| DIRECTIONS |
The records below are to be duplicated character for character.

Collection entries
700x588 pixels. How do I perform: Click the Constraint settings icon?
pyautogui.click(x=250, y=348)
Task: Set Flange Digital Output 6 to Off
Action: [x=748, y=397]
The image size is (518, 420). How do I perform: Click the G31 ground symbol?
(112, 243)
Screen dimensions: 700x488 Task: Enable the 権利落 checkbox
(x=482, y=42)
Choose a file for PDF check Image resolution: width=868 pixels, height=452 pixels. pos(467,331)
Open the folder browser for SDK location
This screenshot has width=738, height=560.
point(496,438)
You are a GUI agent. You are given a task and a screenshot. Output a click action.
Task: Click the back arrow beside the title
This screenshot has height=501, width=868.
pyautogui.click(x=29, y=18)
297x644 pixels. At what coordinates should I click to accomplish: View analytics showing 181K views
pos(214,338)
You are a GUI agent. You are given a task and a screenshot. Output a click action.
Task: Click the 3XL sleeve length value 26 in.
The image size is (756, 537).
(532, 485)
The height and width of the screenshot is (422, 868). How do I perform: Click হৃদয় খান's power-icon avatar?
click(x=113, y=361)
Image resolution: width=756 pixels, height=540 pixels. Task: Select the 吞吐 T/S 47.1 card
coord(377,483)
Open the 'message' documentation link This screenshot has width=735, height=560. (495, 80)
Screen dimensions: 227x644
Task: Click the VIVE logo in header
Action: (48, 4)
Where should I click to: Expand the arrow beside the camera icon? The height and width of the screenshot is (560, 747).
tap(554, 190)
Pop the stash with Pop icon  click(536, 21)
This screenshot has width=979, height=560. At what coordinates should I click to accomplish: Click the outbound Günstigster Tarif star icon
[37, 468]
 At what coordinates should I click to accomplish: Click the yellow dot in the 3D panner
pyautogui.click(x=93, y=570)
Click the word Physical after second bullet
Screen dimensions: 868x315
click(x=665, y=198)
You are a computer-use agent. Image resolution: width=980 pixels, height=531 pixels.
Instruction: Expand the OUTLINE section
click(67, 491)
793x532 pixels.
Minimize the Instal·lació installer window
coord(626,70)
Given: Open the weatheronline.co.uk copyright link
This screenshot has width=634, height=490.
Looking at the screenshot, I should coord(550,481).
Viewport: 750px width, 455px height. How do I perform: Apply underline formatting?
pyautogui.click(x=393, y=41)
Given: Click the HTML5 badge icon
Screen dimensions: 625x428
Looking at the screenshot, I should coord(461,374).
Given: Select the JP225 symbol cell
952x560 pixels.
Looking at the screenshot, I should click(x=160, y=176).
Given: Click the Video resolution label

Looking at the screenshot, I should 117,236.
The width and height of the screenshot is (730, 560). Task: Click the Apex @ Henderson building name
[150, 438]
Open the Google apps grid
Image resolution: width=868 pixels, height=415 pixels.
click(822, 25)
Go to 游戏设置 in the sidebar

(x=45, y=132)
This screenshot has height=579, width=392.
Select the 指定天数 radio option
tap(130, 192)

| RESPONSE BOX |
700x588 pixels. How do I perform: Click the Constraint settings icon?
pyautogui.click(x=250, y=348)
Task: Set Flange Digital Output 6 to Off
Action: [x=748, y=397]
The image size is (518, 420). How do I perform: Click the G31 ground symbol?
(112, 243)
Screen dimensions: 700x488 Task: Enable the 権利落 checkbox
(x=482, y=42)
Choose a file for PDF check Image resolution: width=868 pixels, height=452 pixels. pos(467,331)
Open the folder browser for SDK location
This screenshot has width=738, height=560.
point(496,438)
You are a GUI agent. You are given a task and a screenshot. Output a click action.
Task: Click the back arrow beside the title
This screenshot has height=501, width=868.
pyautogui.click(x=29, y=18)
297x644 pixels. At what coordinates should I click to accomplish: View analytics showing 181K views
pos(214,338)
You are a GUI agent. You are given a task and a screenshot. Output a click action.
Task: Click the 3XL sleeve length value 26 in.
The image size is (756, 537).
(532, 485)
The height and width of the screenshot is (422, 868). How do I perform: Click হৃদয় খান's power-icon avatar?
click(x=113, y=361)
Image resolution: width=756 pixels, height=540 pixels. Task: Select the 吞吐 T/S 47.1 card
coord(377,483)
Open the 'message' documentation link This screenshot has width=735, height=560. (495, 80)
Screen dimensions: 227x644
Task: Click the VIVE logo in header
Action: (48, 4)
Where should I click to: Expand the arrow beside the camera icon? The height and width of the screenshot is (560, 747).
tap(554, 190)
Pop the stash with Pop icon  click(536, 21)
This screenshot has width=979, height=560. At what coordinates should I click to accomplish: Click the outbound Günstigster Tarif star icon
[37, 468]
 At what coordinates should I click to accomplish: Click the yellow dot in the 3D panner
pyautogui.click(x=93, y=570)
Click the word Physical after second bullet
Screen dimensions: 868x315
click(x=665, y=198)
You are a computer-use agent. Image resolution: width=980 pixels, height=531 pixels.
Instruction: Expand the OUTLINE section
click(67, 491)
793x532 pixels.
Minimize the Instal·lació installer window
coord(626,70)
Given: Open the weatheronline.co.uk copyright link
This screenshot has width=634, height=490.
Looking at the screenshot, I should coord(550,481).
Viewport: 750px width, 455px height. How do I perform: Apply underline formatting?
pyautogui.click(x=393, y=41)
Given: Click the HTML5 badge icon
Screen dimensions: 625x428
Looking at the screenshot, I should coord(461,374).
Given: Select the JP225 symbol cell
952x560 pixels.
Looking at the screenshot, I should click(x=160, y=176).
Given: Click the Video resolution label

Looking at the screenshot, I should 117,236.
The width and height of the screenshot is (730, 560). Task: Click the Apex @ Henderson building name
[150, 438]
Open the Google apps grid
Image resolution: width=868 pixels, height=415 pixels.
click(822, 25)
Go to 游戏设置 in the sidebar

(x=45, y=132)
This screenshot has height=579, width=392.
Select the 指定天数 radio option
tap(130, 192)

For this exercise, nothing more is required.